HOW far it will go, and how dire the consequences will be, is still open to conjecture and debate. But there can no longer be any doubt that the world is warming up.

Aidan Semmens

HOW far it will go, and how dire the consequences will be, is still open to conjecture and debate.

But there can no longer be any doubt that the world is warming up.

The orthodox view is that the main reason for this is an increase of so-called greeenhouse gases - principally carbon dioxide - in the atmosphere. But I have just come across a dissenting view.

According to this version, global warming is simply the continuing thaw after the last ice age. Yes, atmospheric carbon dioxide is increasing - but that's a result of the warming, not its cause.

I'm not qualified to judge the scientific validity of that claim.

It does sound, though, like a suspiciously handy get-out clause for the polluters and rapers of the planet - the large-scale burners of oil and coal, the destroyers of rainforest, the despoilers of the oceans.

But even if it's true, it's unlikely to be the whole truth. Mankind is not so easily absolved of responsibility.

I also read the other day, in a respected scientific journal, the idea that civilisation - any civilisation, not just ours - carries within it the inevitable seeds of its own destruction.

Consider for a moment the extraordinary number and complexity of things now available that even a few years ago were out of our dreams:

Mobile phones that take

pictures, play music and access the internet

Sat-nav

Fridges big enough to hold a modest party.

DVD players and writers.

Internet access good enough and fast enough to download whole films and TV programmes to your home computer

That's just a snapshot of the electrical goods department.

Every time I go shopping I'm struck not just by the existence of all this gadgetry, but by its affordability. I have this nagging feeling that such an explosion of consumerism cannot be viable.

Capitalism and democracy may have seemed like humanity's least-worst options. But they are not inevitable or forever.

If, as the philosopher Francis Fukuyama memorably put it, they are “the end of history”, that can only be because history is rapidly approaching a sticky end.

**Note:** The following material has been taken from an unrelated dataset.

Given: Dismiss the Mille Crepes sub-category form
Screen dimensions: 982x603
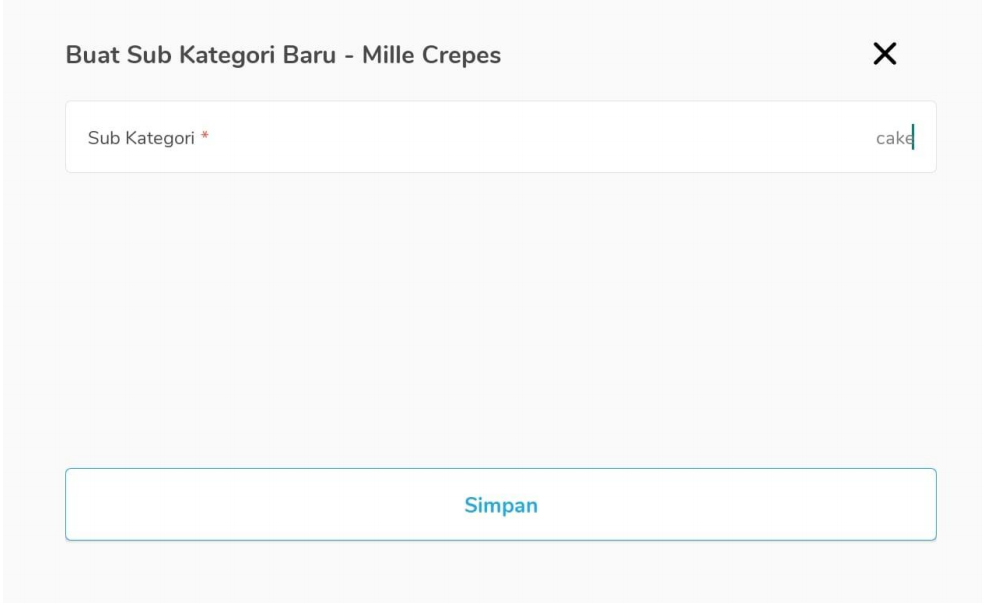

Will global warming be the force that brings it to a horrid halt?

Or will mankind learn, just in the nick of time, to stop its rape and pillage of the planet?

According to some of the experts it's already too late. Whether by natural causes or our actions, they say, the

tipping-point is past.

It's too late to stop the increase in world temperature. Too late to prevent the rise in sea levels that will flood many of the world's major cities and some whole countries.

Instead of looking at ways to head off what is already inevitable, we should be considering how to cope when it happens.

This may be logical, but I can see a flaw.

Two of the most obvious results of the predicted catastrophe are economic collapse and war.

The trouble with preparing for either of those eventualities is that preparing for them is the surest way of making them happen.

If we're in a car hurtling towards a cliff-edge, it makes better sense to keep trying to apply the brakes than looking for the first-aid kit.

The adage about living each day as if it's your last has always struck me as very bad advice. Better, surely, to engage with life as if it's going on, even if it turns out otherwise.

Looked at as a whole entity, the Earth is sick and getting worse fast. Its immune system appears to be gearing up to shake off a very nasty virus that is running rampant.

I'd be rooting for it to succeed quickly and thoroughly, but for one inconvenient fact.

You and I, our loved ones and our possible descendants are all part of the virus.